The Wall Street Journal published an opinion which criticized the Federal Energy Regulatory Commission process by which property owners are denied the due process right of judicial review of eminent domain actions.
Pipeline Builders Abuse Eminent Domain
How FERC denies landowners the right to meaningful appeal.
Across the country activists are speaking out against the use of eminent domain to construct natural-gas pipelines. Some have climbed trees and refused to come down. The agency in charge of approving these pipelines—the Federal Energy Regulatory Commission, or FERC—is reconsidering how eminent domain, by which the government legally expropriates private property for public purposes, is used.
While we stand with those who stand for individual rights—and enjoy a good tree-climb—protests like these can only go so far. The U.S. is a country of laws, and if a court rules that eminent domain can be used to construct a pipeline, then Americans must respect that ruling. But judges haven’t actually issued many such rulings. Right now FERC presides over a system that strips property owners of their rights without courts getting involved.
When FERC approves the use of eminent domain to build a pipeline, landowners have the right to appeal to a federal court only after they have asked the agency to reconsider its decision and had their request denied. But FERC has developed the habit of granting these requests so that it can draw out the time it spends “thinking” about them. While FERC dawdles, the pipeline companies use eminent domain to snatch thousands of landowners’ properties free from judicial review.
Furthermore, FERC’s approval comes with eminent domain authority, allowing pipeline companies to seize property before seeking other necessary approvals.
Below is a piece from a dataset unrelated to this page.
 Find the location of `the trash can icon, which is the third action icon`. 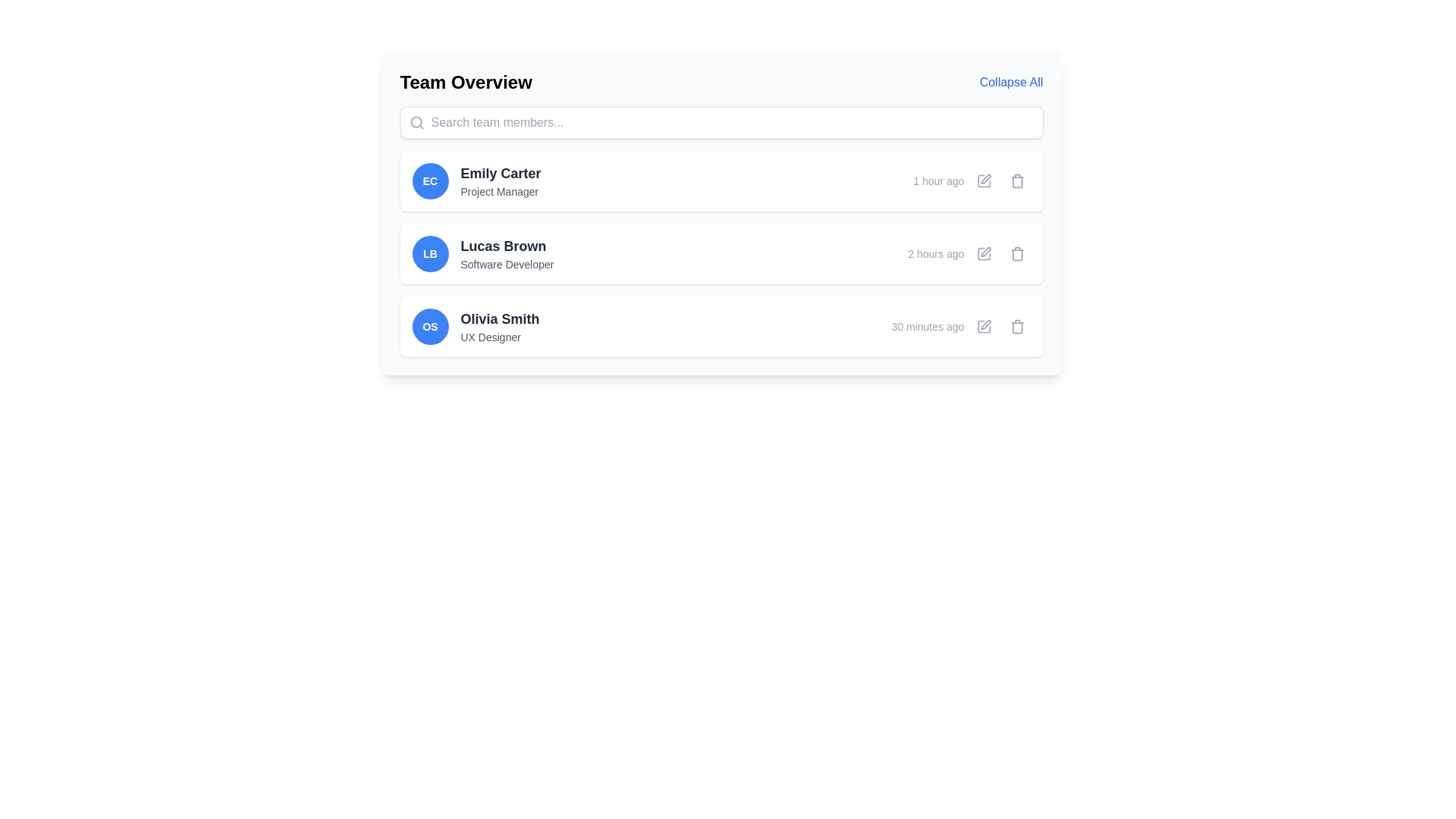

the trash can icon, which is the third action icon is located at coordinates (1017, 326).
In one instance, a company seized part of a Pennsylvania family’s property to build a FERC-authorized pipeline only to have the project fall apart when officials in New York refused to grant a permit to build another part of the pipeline. The taking, which also involved cutting down more than 500 of the family’s trees, was ultimately for nothing.
As rotten as these procedural shenanigans are, FERC is guilty of a more consequential deception. Under current law, the agency can approve a pipeline without telling property owners that decisions will be effectively unreviewable unless they file an immediate appeal. When states have behaved this way, federal courts have deemed it unconstitutional. Yet FERC continues to harm eminent-domain victims by failing to inform them how to protect their rights.
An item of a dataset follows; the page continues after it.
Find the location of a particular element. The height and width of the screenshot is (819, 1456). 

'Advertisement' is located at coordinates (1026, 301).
No one’s property should be taken without a real chance at judicial review. Property owners who go to court don’t always win, but some do. Property owners in both Pennsylvania and Texas have persuaded state judges to reject pipeline-related property seizures in recent years. Perhaps property owners who’ve been subject to eminent domain expropriations by FERC-approved pipelines would find similar success. The agency should afford them the chance to find out.
Written by: Robert McNamara and David Bookbinder
Mr. McNamara is a senior attorney with the Institute for Justice. Mr. Bookbinder is chief counsel for the Niskanen Center.